▶ _THE TASK_:
Rewrite the listing from its start through the line containing "Looking at the", switching "coordinate pair" to "number pair" and keeping everything else the same. Leave the pictures out of your answer.

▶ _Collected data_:
•••••

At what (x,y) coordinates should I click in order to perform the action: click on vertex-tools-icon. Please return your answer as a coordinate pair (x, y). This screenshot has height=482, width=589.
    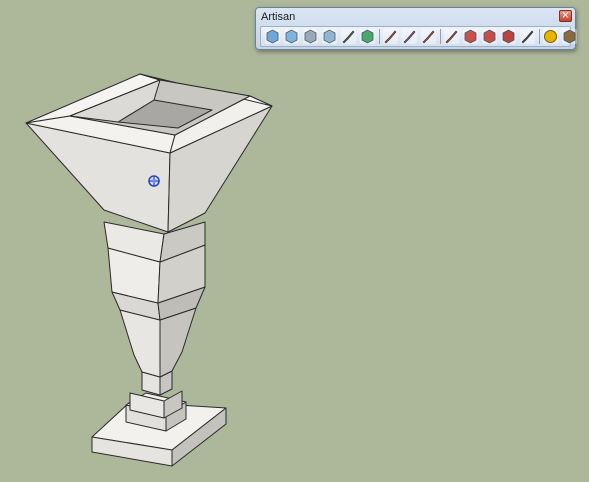
    Looking at the image, I should click on (368, 36).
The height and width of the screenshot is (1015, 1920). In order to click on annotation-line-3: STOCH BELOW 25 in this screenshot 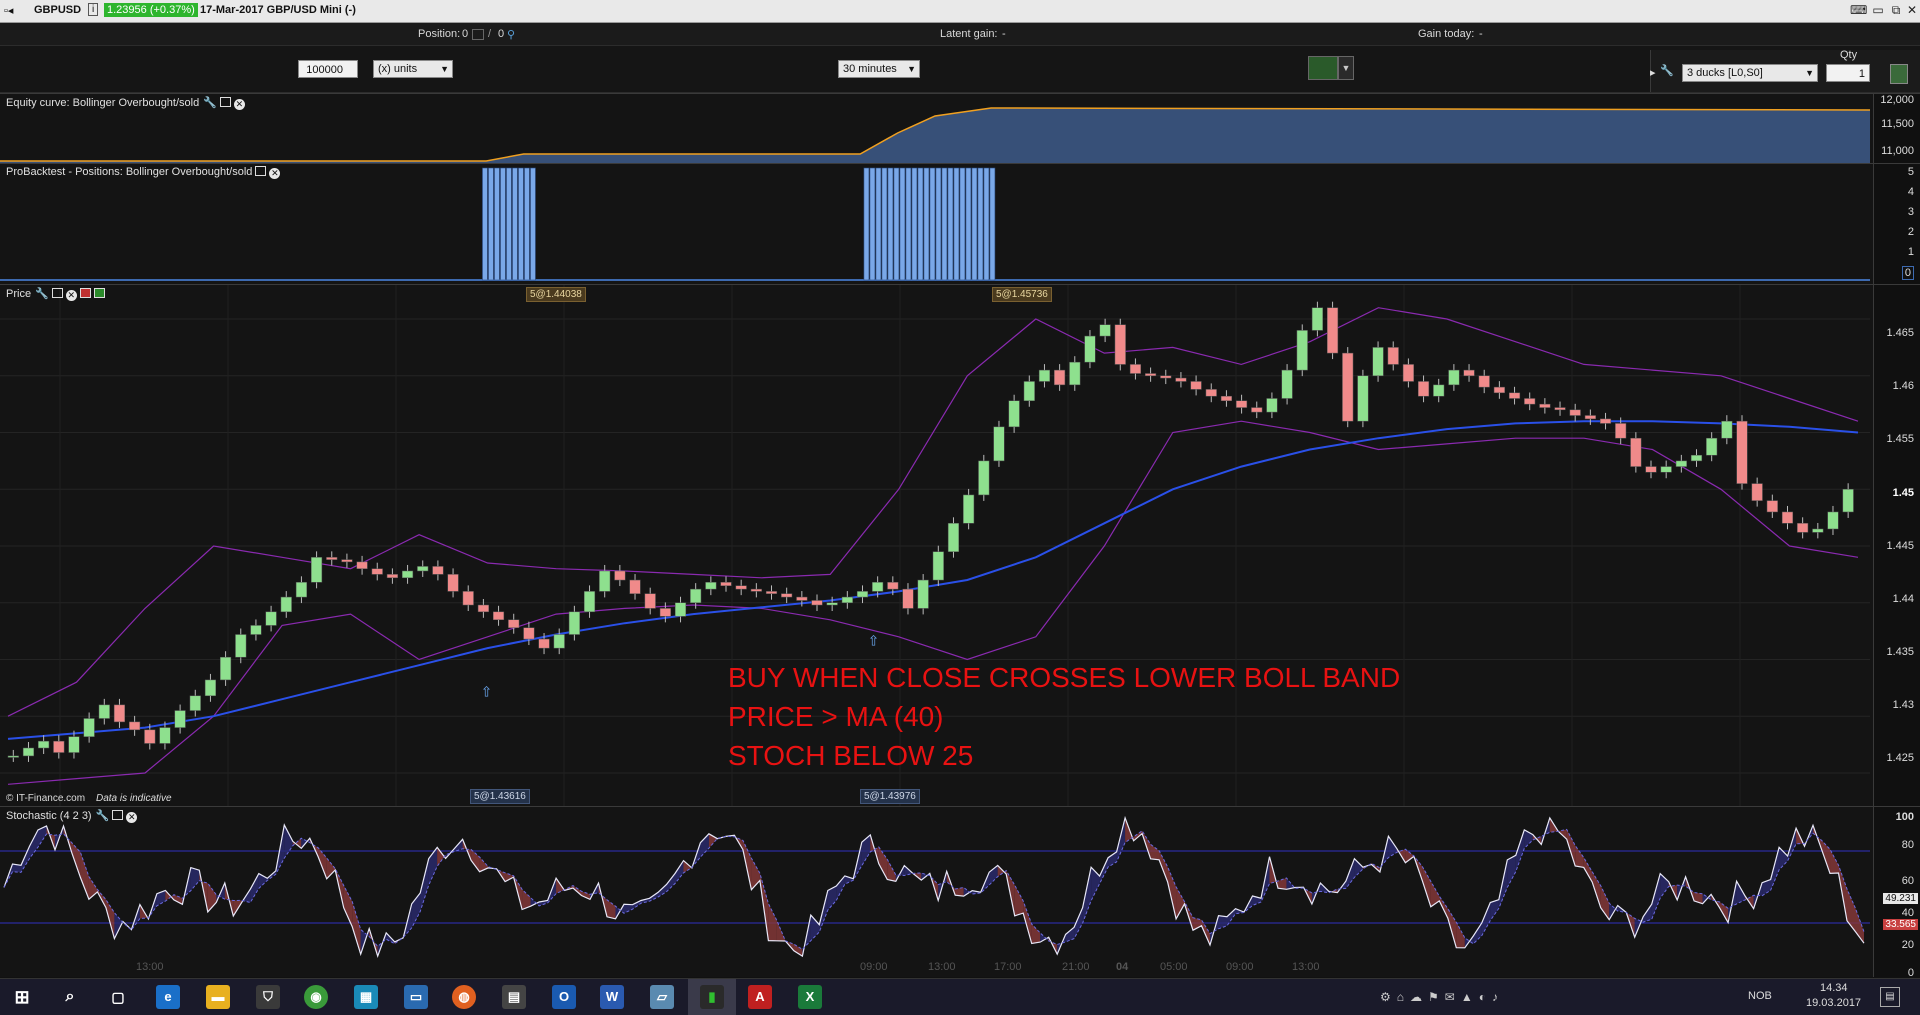, I will do `click(851, 756)`.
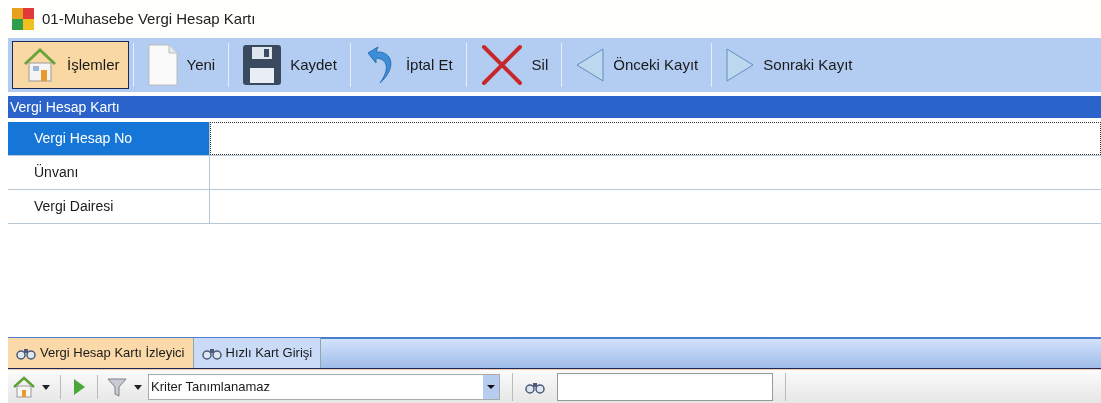 The width and height of the screenshot is (1101, 403). I want to click on toolbar-button: Sil, so click(514, 65).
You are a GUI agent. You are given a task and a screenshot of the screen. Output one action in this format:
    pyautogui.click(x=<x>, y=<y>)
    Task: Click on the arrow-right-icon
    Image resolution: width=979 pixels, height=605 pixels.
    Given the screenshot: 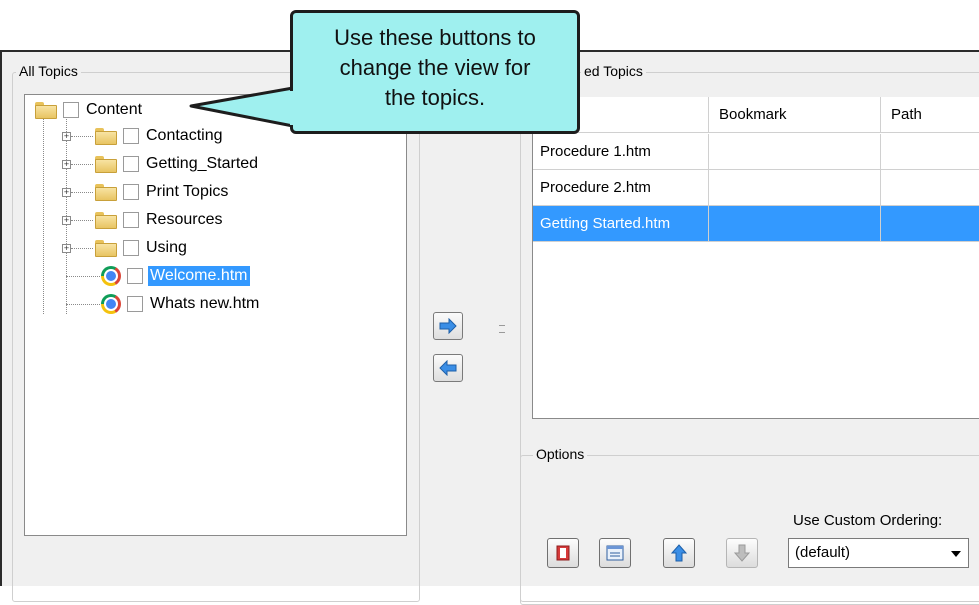 What is the action you would take?
    pyautogui.click(x=448, y=326)
    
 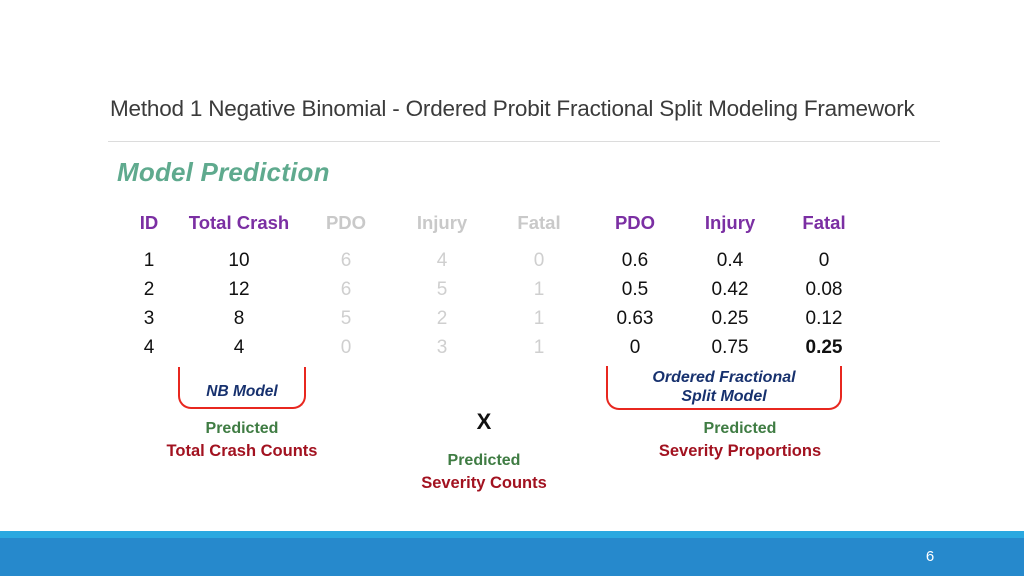 What do you see at coordinates (635, 222) in the screenshot?
I see `column-header-pdo-prop: PDO` at bounding box center [635, 222].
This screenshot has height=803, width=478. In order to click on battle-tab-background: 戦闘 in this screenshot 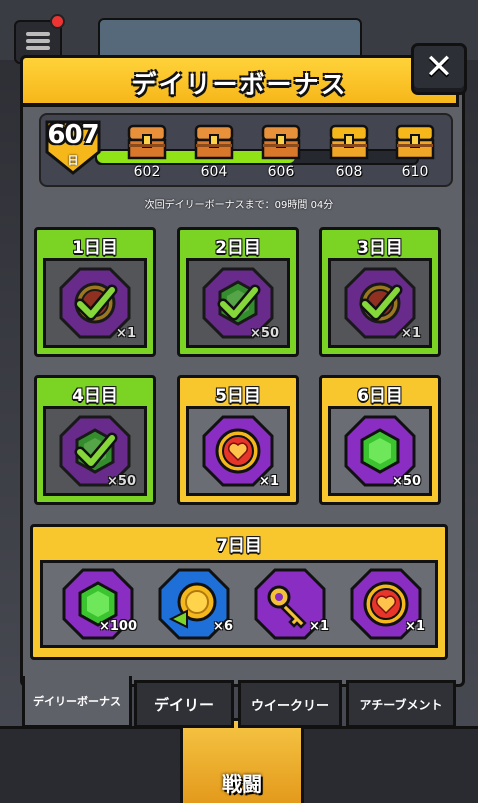, I will do `click(242, 760)`.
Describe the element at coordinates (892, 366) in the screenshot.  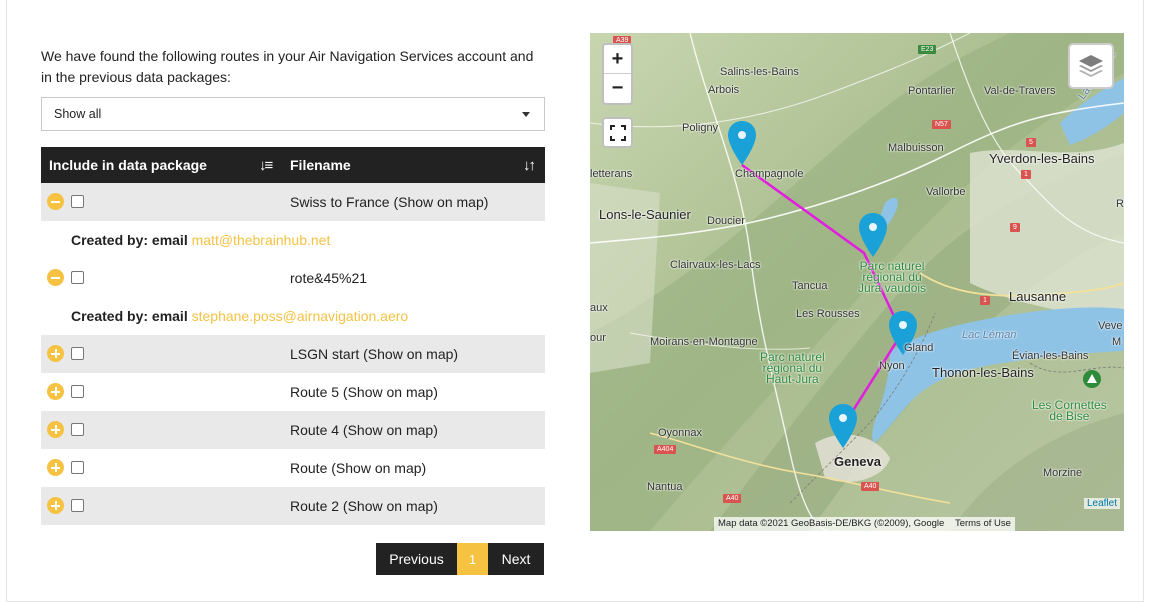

•••••

▶ _WRITTEN SOLUTION_:
At what (x,y) coordinates should I click in order to perform the action: click on vertex-tools-icon. Please return your answer as a number pair (x, y). This screenshot has height=482, width=589.
    Looking at the image, I should click on (368, 36).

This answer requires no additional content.